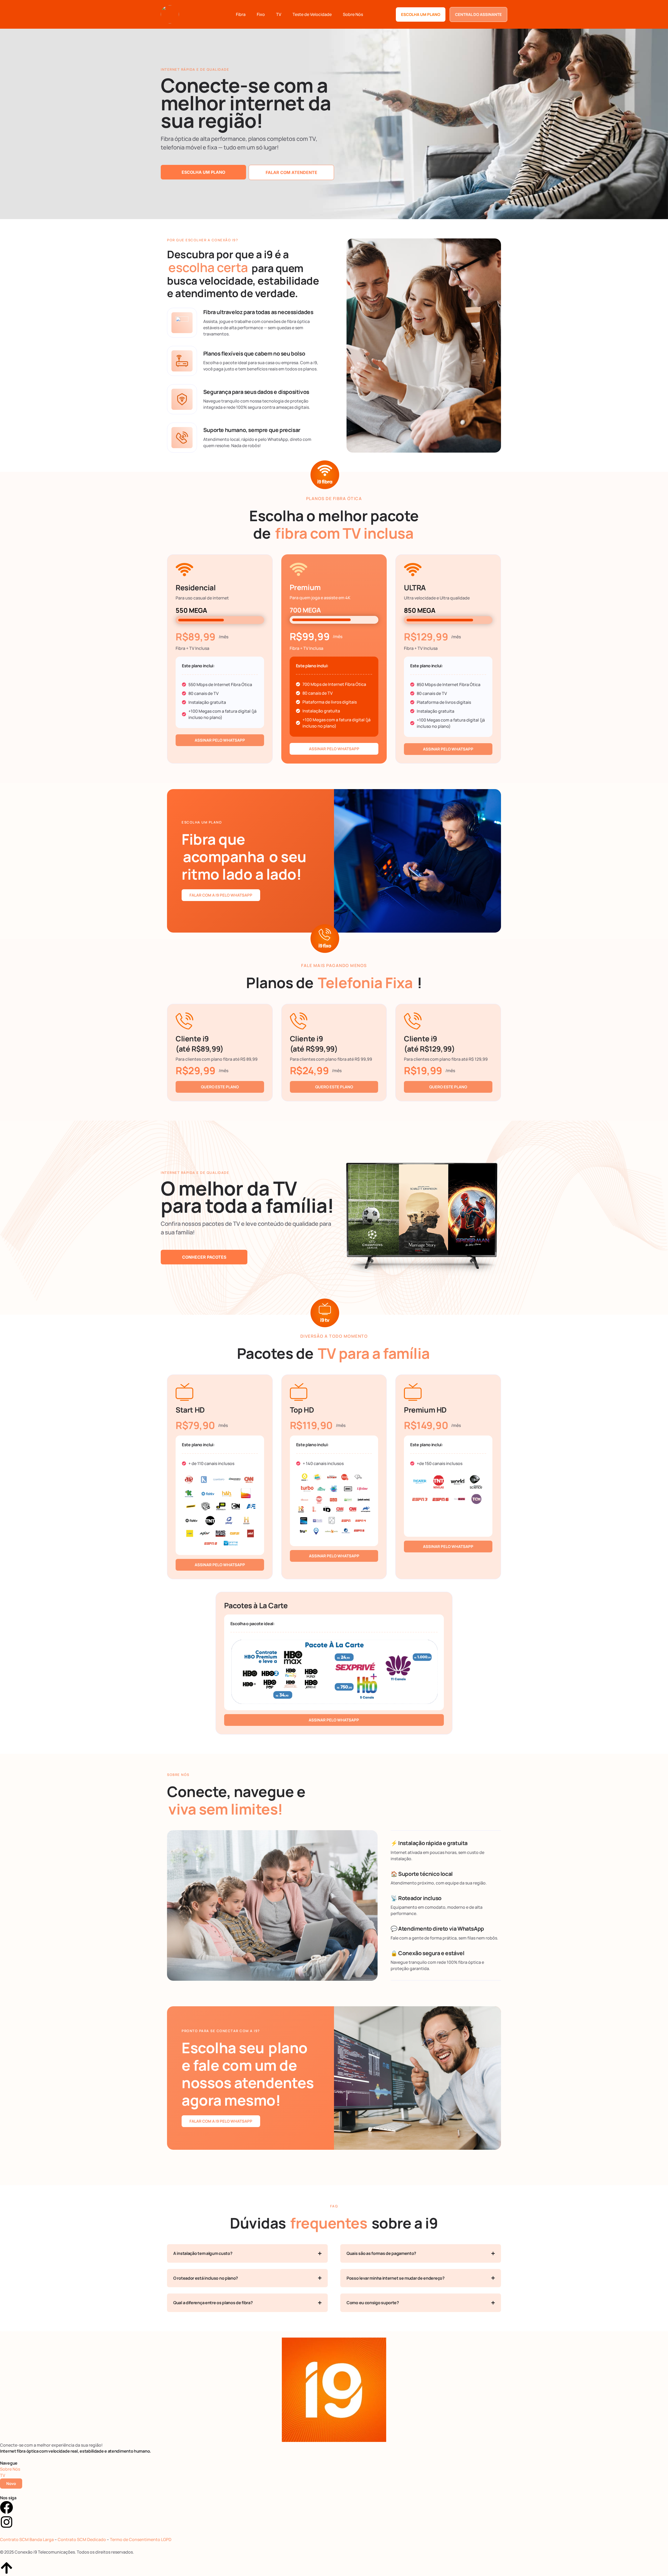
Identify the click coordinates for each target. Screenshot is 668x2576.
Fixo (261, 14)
* * *
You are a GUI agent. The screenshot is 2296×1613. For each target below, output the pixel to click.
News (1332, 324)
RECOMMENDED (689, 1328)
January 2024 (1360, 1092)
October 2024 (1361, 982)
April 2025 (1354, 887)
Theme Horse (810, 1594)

[PROBLEM DESCRIPTION]
Your answer should be the lines of the records that include the word "target".

[YOUR SOLUTION]
Identify the click coordinates for each target. Screenshot is 668x2576.
You are a GUI agent. The screenshot is 2296×1613. For each target below, output the pixel to click.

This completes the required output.